One can also select a single ORF or Nsp from a menu to get to such genes. Their protein products are described on the Protein Detail page (Figure 2). In addition to images of the predicted structure of the SARS-CoV-2 proteins, their functional domains, smaller motifs, and certain amino acid residues with annotated functionality are also displayed graphically. At the bottom of this page there are the relevant RNA and Protein sequences derived from the respective NCBI reference.
Figure 2 The Genome Detail page of the S protein. Data presented includes a protein structure simulation, functional detail, coordinates for start and end, domain map/ranges, and more. This page links to the SARS-CoV vs SARS-CoV-2 comparison page and reference sequences for the gene and protein.
Similar to evaluations of SARS-CoV-2 mutations using variant effect predictors (19), a link to online analysis of all possible amino acid substitutions for a given protein by SNAP2 (20) is also provided here.
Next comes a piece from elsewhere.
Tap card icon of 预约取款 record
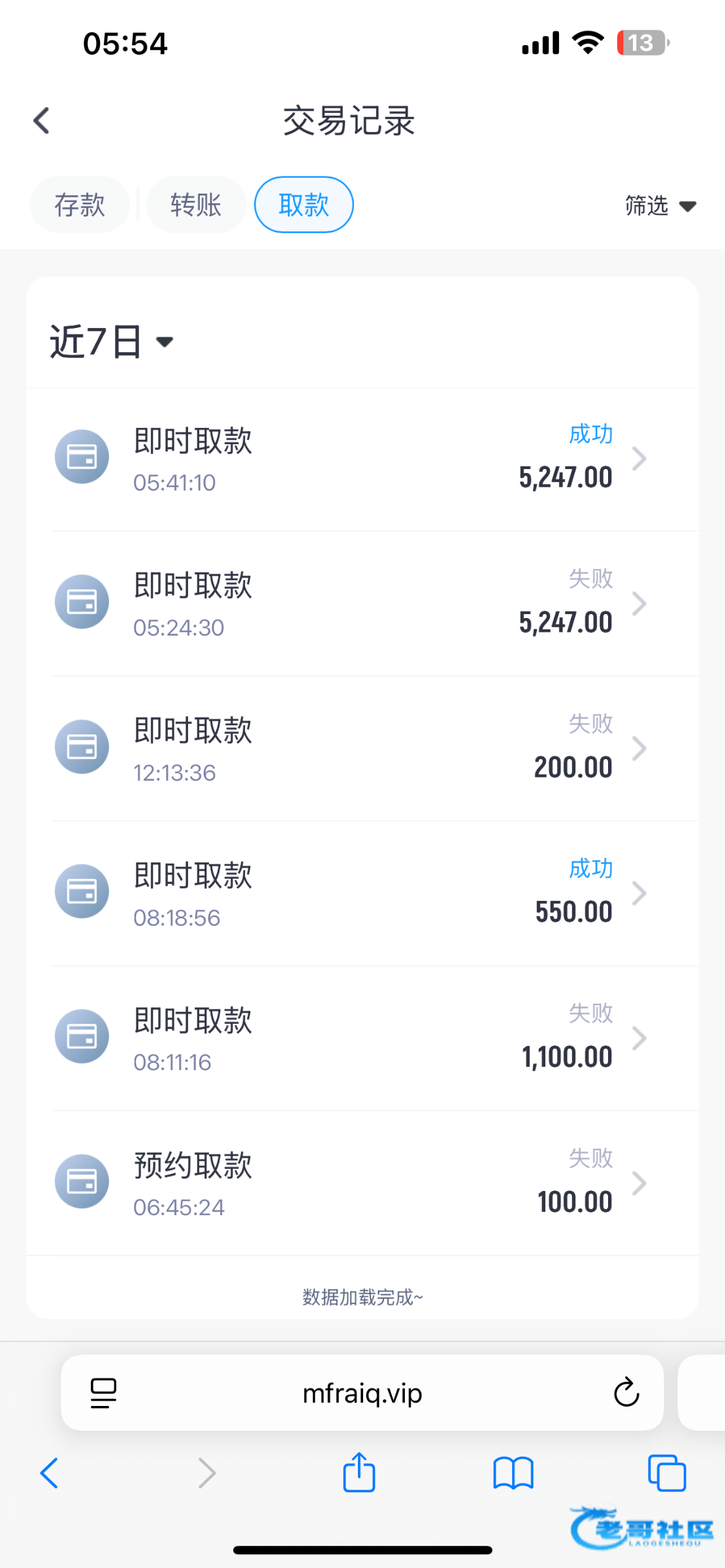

A single click would copy the protein FASTA sequence and redirect to the SNAP2 server, so users just need to paste it there, start the analysis and view its results.
Knowing that a substitution occurred in a protein domain with certain function may provide more specific information on the functional effect. Since SARS-CoV-2 domains are typically derived from the previous body of work on SARS-CoV, we devoted a special page for each protein in both viruses for comparing domains. This page is linked form the Protein page and contains a table detailing the similarities of the two viruses and an alignment of both protein sequences created using CLUSTALW (18) and BLAST (17). The coordinates in the table are derived from primary literature and review papers (that can be accessed by clicking the hyperlinks on the coordinates) and sometimes they differ, despite being reasonably well aligned. These pages also illustrate the degree of conservation of the two viruses and links to mutations for each domain are also provided.
Visualization of mutation and RNA structure details
The Mutation Search page allows the user to search for mutations in a nucleotide range or within a gene. The search results are bar graphs depicting the number and type of substitutions in the range. The bars are also subdivided by sequencing platforms. If a more granular view of the mutations is needed the user can click on Mutation Detail to see expanded information related to the mutations in the that nucleotide range. Below the Substitution Frequency table there is a histogram that displays SNV frequency across the nucleotide range selected.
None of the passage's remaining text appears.